**Problems to work on:**
- A) Name every NVIDIA GPU architecture that the GPU page mentions.
- B) According to the GPU page, which company makes most NVIDIA chips?
- C) Reproduce the GPU page word for word from "Simplified view of" to "and synchronize efficiently.".

Once the total of the weighted sum and the bias crosses a particular threshold, the neuron becomes activated. There are numerous activation functions; two common ones are rectified linear unit (ReLU) and sigmoid.

Overall, the interaction between weights, biases, and activation functions allows neural networks to learn complex patterns and make informed predictions.

24.3. Graphics Processing Units#

The GPU is a highly parallel processor architecture, composed of processing elements and a memory hierarchy. At a high level, NVIDIA® GPUs consist of a number of Streaming Multiprocessors (SMs), on-chip L2 cache, and high-bandwidth DRAM. Arithmetic and other instructions are executed by the SMs; data and code are accessed from DRAM via the L2 cache. ~ GPU Performance Background User’s Guide

Simplified view of the GPU architecture

GPU Execution#

GPUs execute many threads concurrently.
GPUs execute functions using a 2-level hierarchy of threads. A given function’s threads are grouped into equally-sized thread blocks, and a set of thread blocks are launched to execute the function.
GPUs hide dependent instruction latency by switching to the execution of other threads. Thus, the number of threads needed to effectively utilize a GPU is much higher than the number of cores or instruction pipelines.
At runtime, a block of threads is placed on an SM for execution, enabling all threads in a thread block to communicate and synchronize efficiently.

Utilization of an 8-SM GPU when 12 thread blocks with an occupancy of 1 block/SM at a time are launched for execution. Here, the thread blocks execute in 2 waves, the first wave utilizes 100% of the GPU, while the 2nd wave utilizes only 50%.

General Matrix Multiplication#

GPUs implement general matrix multiplication (GEMM) by partitioning the output matrix into tiles, which are then assigned to thread blocks.

Each thread block computes its output tile by stepping through the K dimension in tiles, loading the required values from the A and B matrices, and multiplying and accumulating them into the output C matrix. Tiled outer product approach to GEMMs

NVIDIA GPUs#

US based NVIDIA is the world leader in GPU design. They are fabless, meaning they design chips but do not make them themselves. Taiwan Semiconductor Manufacturing Co. (TSMC) makes the bulk of NVIDIA chips.

Two critical NVIDIA technologies are CUDA Cores and Tensor Cores

CUDA Cores#

CUDA is an API that allows software to directly access NVIDIA GPU instruction set. The CUDA Toolkit allows developers to use C++ to interact with the cores, but many libraries - such as TensorFlow and PyTorch - have implemented CUDA under the hood.

See An Even Easier Introduction to CUDA | NVIDIA Technical Blog if you really want to explore using C++ to crate a massively parallel application.

Tensor Cores#

Tensor Cores were introduced in the NVIDIA Volta™ GPU architecture to accelerate matrix multiply-add operations for machine learning and scientific applications.

These instructions operate on small matrix blocks (for example, 4x4 blocks).
These smaller matrix blocks are then aggregated.
Tensor Cores can compute and accumulate products in higher precision than the inputs. For example, during training with FP16 inputs, Tensor Cores can compute products without loss of precision and accumulate in FP32.
When math operations cannot be formulated in terms of matrix blocks - for example, element-wise addition - they are executed in CUDA cores.
Efficiency is best when matrix dimensions are multiples of 16 bytes.

Tenosr Cores continue to be improved with additional supported data types in the Turing Architecture and now Ada Architecture.

**Dataset records:**

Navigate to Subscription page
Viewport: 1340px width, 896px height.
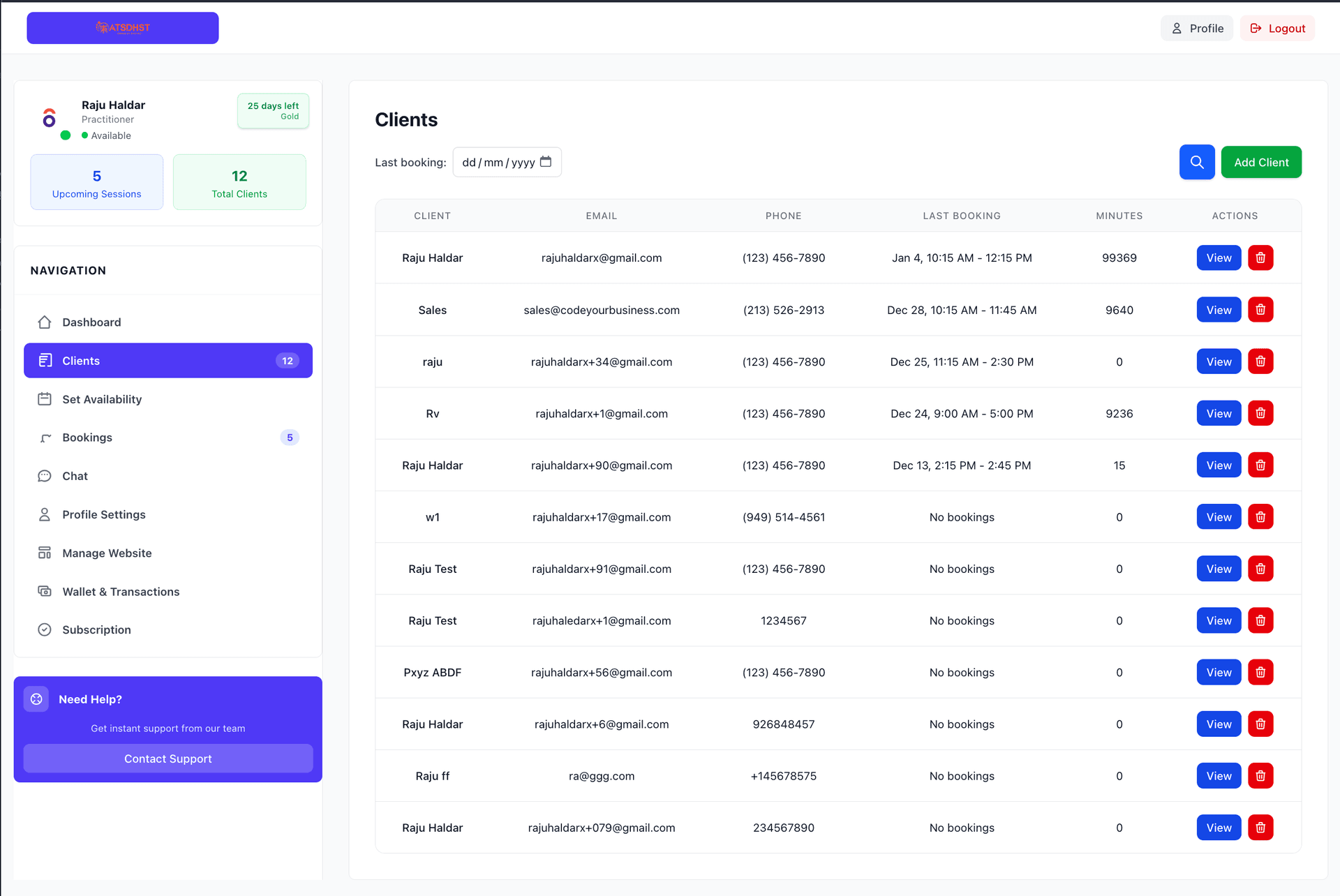(96, 629)
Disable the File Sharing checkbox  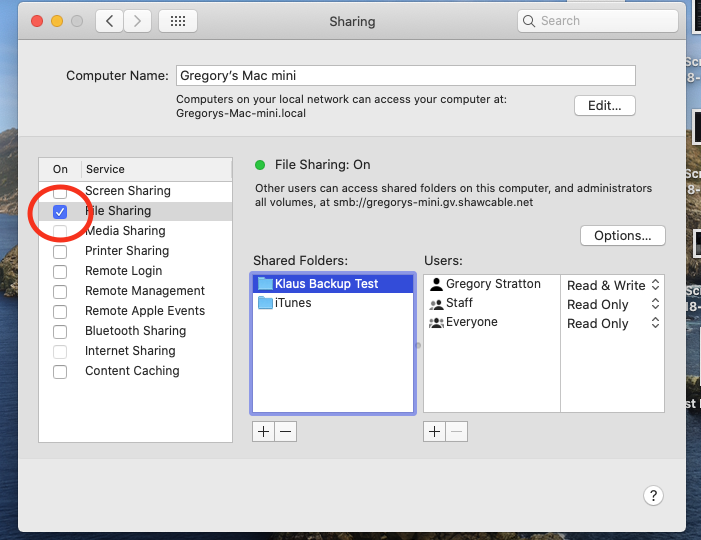(61, 212)
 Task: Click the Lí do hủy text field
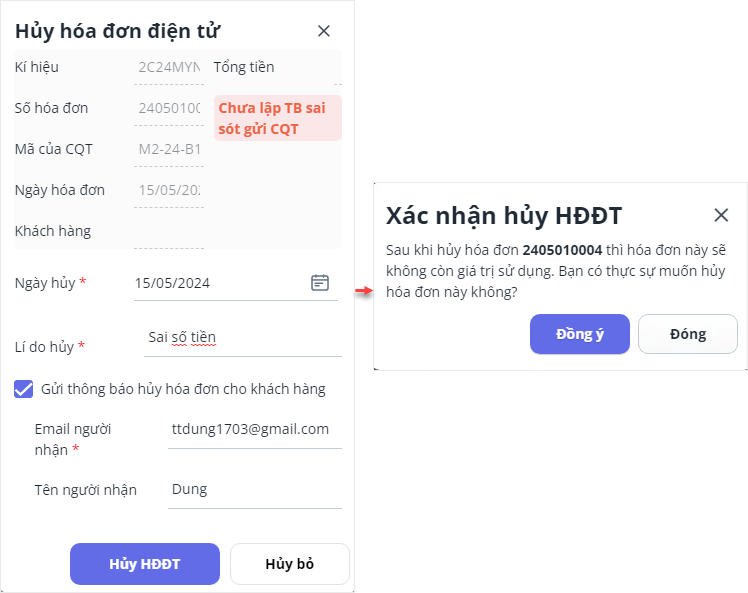point(243,339)
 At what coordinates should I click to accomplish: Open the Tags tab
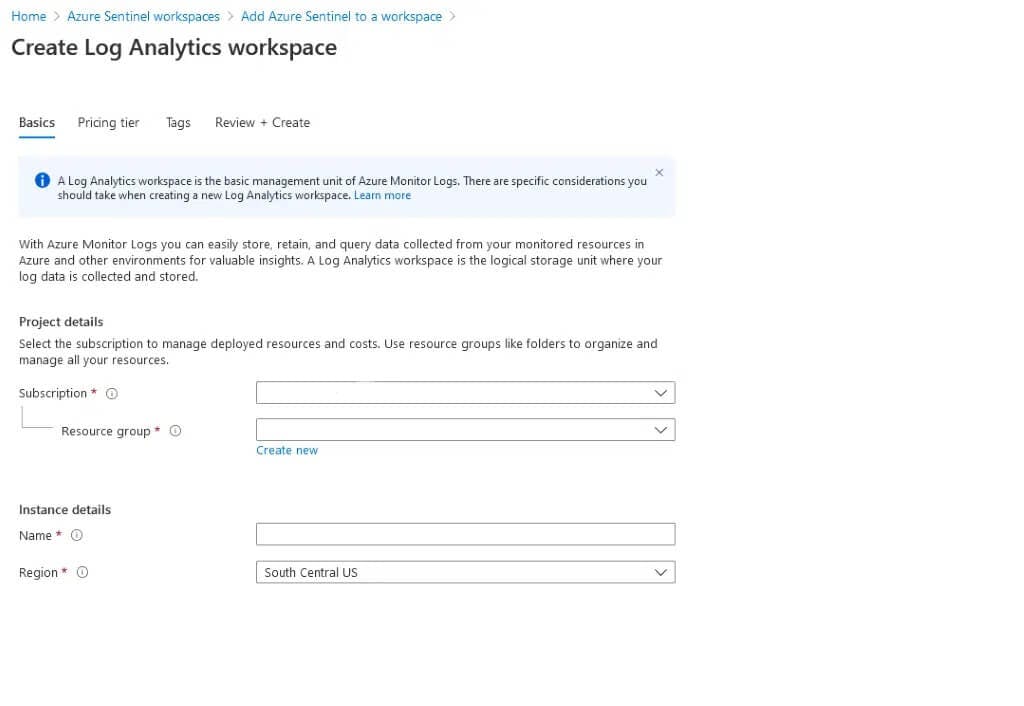(178, 122)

**Per-task answers:**
- A) Volta, Turing, Ada

- B) Taiwan Semiconductor Manufacturing Co. (TSMC)

- C)
Simplified view of the GPU architecture

GPU Execution#

GPUs execute many threads concurrently.
GPUs execute functions using a 2-level hierarchy of threads. A given function’s threads are grouped into equally-sized thread blocks, and a set of thread blocks are launched to execute the function.
GPUs hide dependent instruction latency by switching to the execution of other threads. Thus, the number of threads needed to effectively utilize a GPU is much higher than the number of cores or instruction pipelines.
At runtime, a block of threads is placed on an SM for execution, enabling all threads in a thread block to communicate and synchronize efficiently.